La deuxième étude stratégique, effectuée en 2011 par le ministère du Tourisme, a mis l’accent sur l’intérêt à développer des filières à portée de main, comme les séjours courts et le tourisme des régions. Elle recommande aussi aux hôteliers de faire preuve d’innovation, de s’appuyer sur les nouvelles technologies de l’information et de la communication, d’être à l’écoute des attentes de la clientèle et d’adopter des technologies permettant de pérenniser l’activité touristique.

Enfin, elle insiste sur la formation, gage de nouvelles figures professionnelles capables de créer des compétences dans le domaine du patrimoine, du tourisme et de l’environnement.

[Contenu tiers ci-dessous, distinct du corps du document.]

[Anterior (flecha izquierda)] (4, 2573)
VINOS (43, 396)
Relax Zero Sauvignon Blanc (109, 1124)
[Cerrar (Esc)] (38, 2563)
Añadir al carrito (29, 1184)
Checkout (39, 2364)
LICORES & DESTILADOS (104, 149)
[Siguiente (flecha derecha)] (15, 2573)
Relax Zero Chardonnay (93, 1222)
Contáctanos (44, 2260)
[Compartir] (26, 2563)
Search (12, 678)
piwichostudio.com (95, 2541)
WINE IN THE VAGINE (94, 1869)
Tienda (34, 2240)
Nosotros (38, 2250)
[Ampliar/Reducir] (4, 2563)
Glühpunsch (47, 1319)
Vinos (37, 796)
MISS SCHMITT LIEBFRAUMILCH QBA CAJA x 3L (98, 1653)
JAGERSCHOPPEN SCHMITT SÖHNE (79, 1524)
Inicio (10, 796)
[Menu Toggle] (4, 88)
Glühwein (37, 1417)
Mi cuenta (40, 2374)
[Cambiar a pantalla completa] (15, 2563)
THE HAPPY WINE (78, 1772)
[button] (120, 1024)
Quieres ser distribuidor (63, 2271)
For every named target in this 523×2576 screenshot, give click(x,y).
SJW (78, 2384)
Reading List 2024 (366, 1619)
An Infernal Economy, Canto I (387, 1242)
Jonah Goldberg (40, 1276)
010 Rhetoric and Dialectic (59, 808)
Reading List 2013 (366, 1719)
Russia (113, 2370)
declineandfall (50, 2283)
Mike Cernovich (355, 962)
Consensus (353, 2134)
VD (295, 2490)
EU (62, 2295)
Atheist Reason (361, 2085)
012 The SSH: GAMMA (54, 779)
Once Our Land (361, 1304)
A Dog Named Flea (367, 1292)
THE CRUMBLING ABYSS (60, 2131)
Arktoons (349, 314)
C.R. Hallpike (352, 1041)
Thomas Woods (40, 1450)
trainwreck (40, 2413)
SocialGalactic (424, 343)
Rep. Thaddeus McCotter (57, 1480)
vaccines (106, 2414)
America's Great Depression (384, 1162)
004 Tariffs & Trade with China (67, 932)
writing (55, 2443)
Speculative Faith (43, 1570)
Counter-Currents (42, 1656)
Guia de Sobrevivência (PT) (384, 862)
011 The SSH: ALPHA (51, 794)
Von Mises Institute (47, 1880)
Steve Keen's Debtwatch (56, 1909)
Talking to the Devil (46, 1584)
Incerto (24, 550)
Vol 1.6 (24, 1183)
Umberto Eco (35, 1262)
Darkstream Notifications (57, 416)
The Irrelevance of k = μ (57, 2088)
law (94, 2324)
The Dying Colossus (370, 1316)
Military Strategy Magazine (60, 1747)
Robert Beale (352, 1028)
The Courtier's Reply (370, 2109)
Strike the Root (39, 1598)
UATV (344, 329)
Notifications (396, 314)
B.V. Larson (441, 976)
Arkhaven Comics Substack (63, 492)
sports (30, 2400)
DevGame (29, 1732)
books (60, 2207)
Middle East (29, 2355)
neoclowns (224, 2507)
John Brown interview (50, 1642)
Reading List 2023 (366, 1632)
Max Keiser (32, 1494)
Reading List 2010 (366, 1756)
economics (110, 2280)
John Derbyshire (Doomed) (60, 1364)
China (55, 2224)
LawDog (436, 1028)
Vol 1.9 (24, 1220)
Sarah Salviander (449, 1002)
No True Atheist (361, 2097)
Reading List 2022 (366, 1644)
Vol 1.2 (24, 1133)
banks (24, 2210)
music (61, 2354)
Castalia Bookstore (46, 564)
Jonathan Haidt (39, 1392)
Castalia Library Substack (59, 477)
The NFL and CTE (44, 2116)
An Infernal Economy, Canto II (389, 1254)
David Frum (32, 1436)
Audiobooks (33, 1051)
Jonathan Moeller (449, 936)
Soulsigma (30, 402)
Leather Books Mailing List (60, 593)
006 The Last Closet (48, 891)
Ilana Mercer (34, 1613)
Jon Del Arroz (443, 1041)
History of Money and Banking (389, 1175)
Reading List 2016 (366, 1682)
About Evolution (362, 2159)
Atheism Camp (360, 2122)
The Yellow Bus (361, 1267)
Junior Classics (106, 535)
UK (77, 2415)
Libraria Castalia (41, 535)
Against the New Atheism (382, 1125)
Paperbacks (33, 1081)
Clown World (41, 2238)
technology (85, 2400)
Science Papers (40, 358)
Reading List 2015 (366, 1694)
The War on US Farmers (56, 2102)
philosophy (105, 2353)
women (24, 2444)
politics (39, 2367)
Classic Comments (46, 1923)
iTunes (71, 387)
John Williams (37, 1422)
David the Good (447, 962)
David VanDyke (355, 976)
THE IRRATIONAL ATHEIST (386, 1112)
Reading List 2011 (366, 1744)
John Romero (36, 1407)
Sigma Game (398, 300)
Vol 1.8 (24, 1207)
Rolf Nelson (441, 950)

« Malheureusement, la situation est toujours la même. Le secteur demeure monotypique, axé sur le balnéaire. »

Le défi de la vision

Au-delà des conclusions des différentes études stratégiques, ce ne sont pas les solutions qui manquent. Ce qui fait défaut, c’est une vision sur plus de 25 ans et une volonté politique capable de confirmer, voire d’imposer, le tourisme comme levier de développement pérenne et à portée de main.

Abou SARRA

EN BREF

  • Le tourisme tunisien reste centré sur le balnéaire malgré 40 ans d’études.
  • Les vulnérabilités structurelles identifiées : surcapacité, faible diversification, endettement.
  • L’étude de 2011 proposait innovation, séjours courts, tourisme régional et formation.
  • L’IACE, en 2025, a avancé des solutions pragmatiques chiffrées : haut de gamme, santé, rural, maisons d’hôtes.
  • Les recettes projetées atteindraient 13,17 milliards de dinars en 2030, mais l’absence de vision et de volonté politique bloque la transformation.